Global Trends
  1. Big languages get bigger

    This is not a new trend. The languages of powerful groups spread, whether through official language policies or the high prestige that speaking the imperial language can bring. For more on this trend, Nicholas Ostler's Empires of the Word (HarperCollins, 2005) traces the path of a number of these large languages.

  2. Small languages get smaller and die out.

    This is also not a new phenomenon, and it is clearly related to the first trend. As big languages spread, children whose parents speak a small language often grow up learning the larger language. Depending on social factors and attitudes toward the ancestral language, those children or their children may never learn the smaller language, or forget it as it falls out of use. This has been happening throughout human history, with an extreme acceleration in the recent past. For example, Northern California would have been a Language Hotspot 100 or maybe even 50 years ago; many of its small languages have died out recently.

    These two trends combined create very unequal numbers of speakers for the languages of the world.

    inverted pyramid of number of speakers to world languages

    This graphic shows the uneven numbers of speakers of languages in the world. Nearly 80% of the world's population speaks only 83 (1.1%) of the world's languages. The 3,586 (51.2%) smallest languages are spoken by only 0.2% of the world's population.

  3. Language diversity is spread unevenly.

  4. Some parts of the world have been more heavily affected by the growth of large languages and the death of small languages than others. This leads to uneven patches of language diversity.

    • Bolivia
    • 37 languages
    • 18 genetic units
    • .486 genetic index

    Including Spanish. If we exclude Spanish, we have 36 languages and 17 genetic units, yielding a genetic index of .472.

    • Europe
    • 164 languages
    • 18 genetic units
    • .110 genetic index

    Source: Gordon, Raymond G., Jr. (ed.), 2005. Ethnologue: Languages of the World, Fifteenth edition. Dallas, Tex.: SIL International. Online version: http://www.ethnologue.com/.

    For example, the country of Bolivia holds 36 languages belonging to 17 genetic units, leading to an extremely high genetic index of .472. The entire continent of Europe, on the other hand, which has had a long history of large states and imperial powers, holds 164 languages belonging to only 18 genetic units. Most of Europe's languages belong to only a few genetic units. Europe has a very low genetic index: .110.

    Bolivia has over twice the level of linguistic diversity as all of Europe combined.

    A narrow strip of Northern Australia, accounting for 10-15% of its landmass, has over three times the level of diversity found across Europe as a whole.

    Not all endangered languages are found in the Language Hotspots, since hotspots require a concentration of endangered languages, not just individual examples. Such languages include Hawaiian, the Saami (Lapp) languages of Scandinavia, and Ainu of Japan (which was also spoken in Eastern Siberia until the Second World War).

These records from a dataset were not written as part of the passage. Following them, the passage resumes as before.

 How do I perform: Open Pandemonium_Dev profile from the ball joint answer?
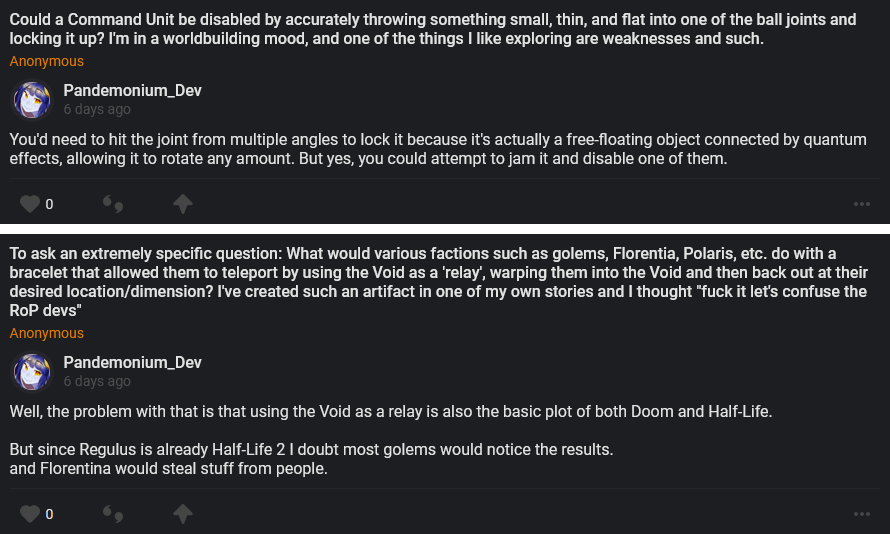(132, 91)
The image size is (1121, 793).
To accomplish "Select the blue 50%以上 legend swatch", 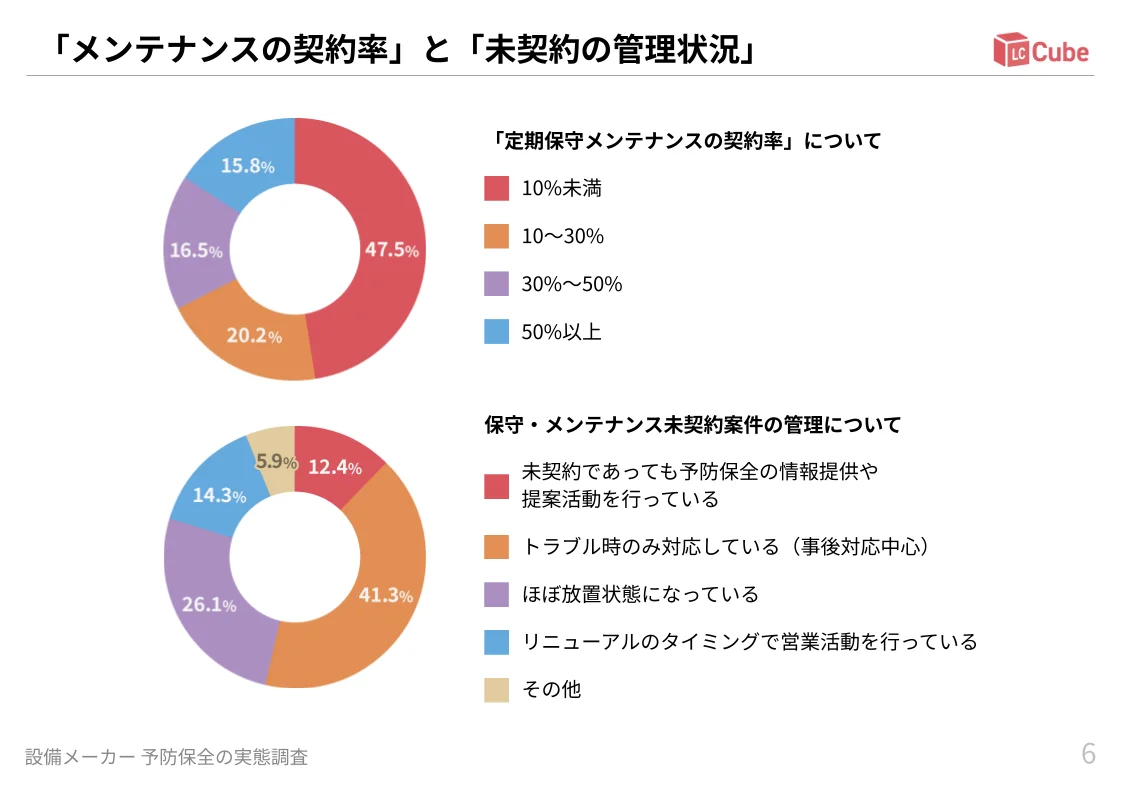I will (x=497, y=332).
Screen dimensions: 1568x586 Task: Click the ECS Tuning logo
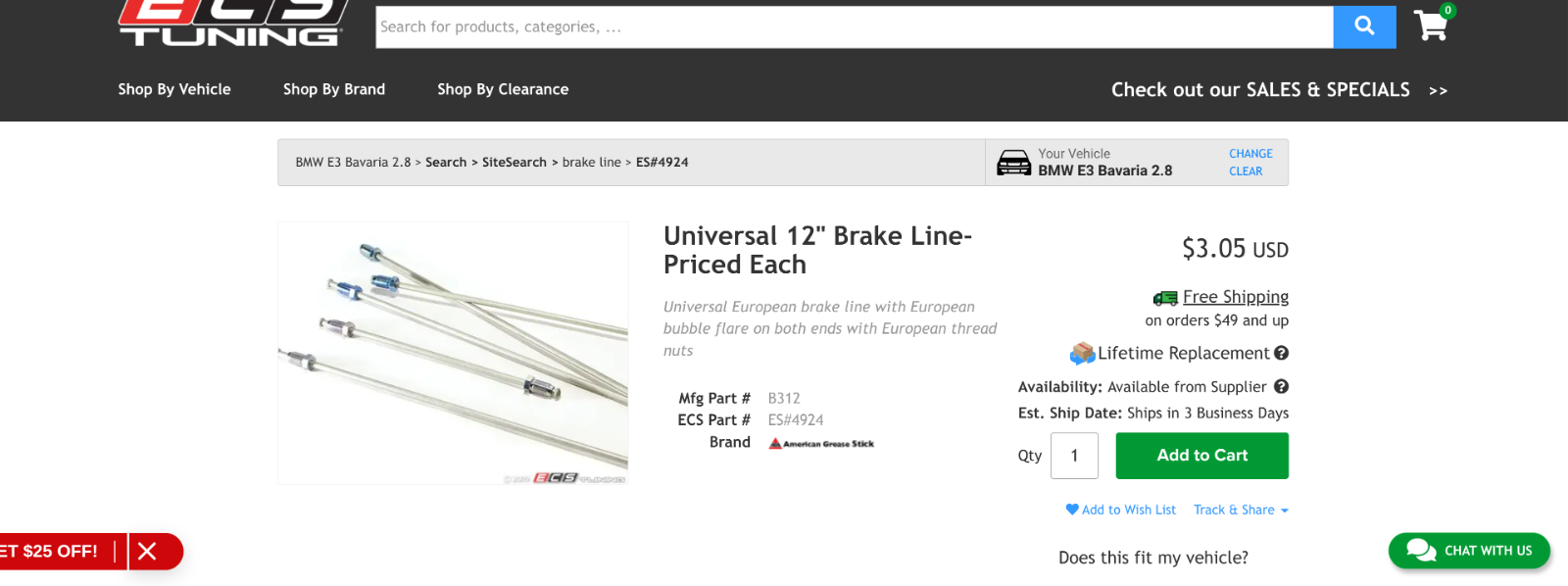tap(231, 24)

    Some areas used to be Hotspots but no longer have many languages spoken. Two areas in which this is true include northern California and southern Oregon and ancient Anatolia and Mesopotamia. In Anatolia/Mesopotamia Turkic has moved in, and Iranian and Semitic in some form remain until today, but Anatolian, Hurro-Urartian, Hattic, Sumerian and others have vanished, many practically without leaving any trace. In California and Oregon, a handful of speakers of a small number languages remain, but most groups have passed out of existence during the last 150 years.

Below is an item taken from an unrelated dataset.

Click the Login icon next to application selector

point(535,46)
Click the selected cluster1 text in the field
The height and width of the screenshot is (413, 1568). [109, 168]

  5. Speakers of small languages use technology to revitalize their languages.

  6. As we have entered the 21st Century Indigenous communities around the globe have been using modern technology in earnest to help maintain and even revitalize their threatened and dying languages and culture. Thousands of tribal communities from East Africa, to the outback of Australia, to the forests of the Northwest Pacific Coast are creating educational programs to record the stories and oral traditions of their elderly last speakers.  Using cameras, film, and audio, community members are creating powerful archives of material, as well as elaborate word dictionaries.  Passing the knowledge along to the younger generation has become of paramount importance and urgency. Without the younger generations speaking and understanding the words and stories of the ancestors, the language dies. And when the language dies the culture dies.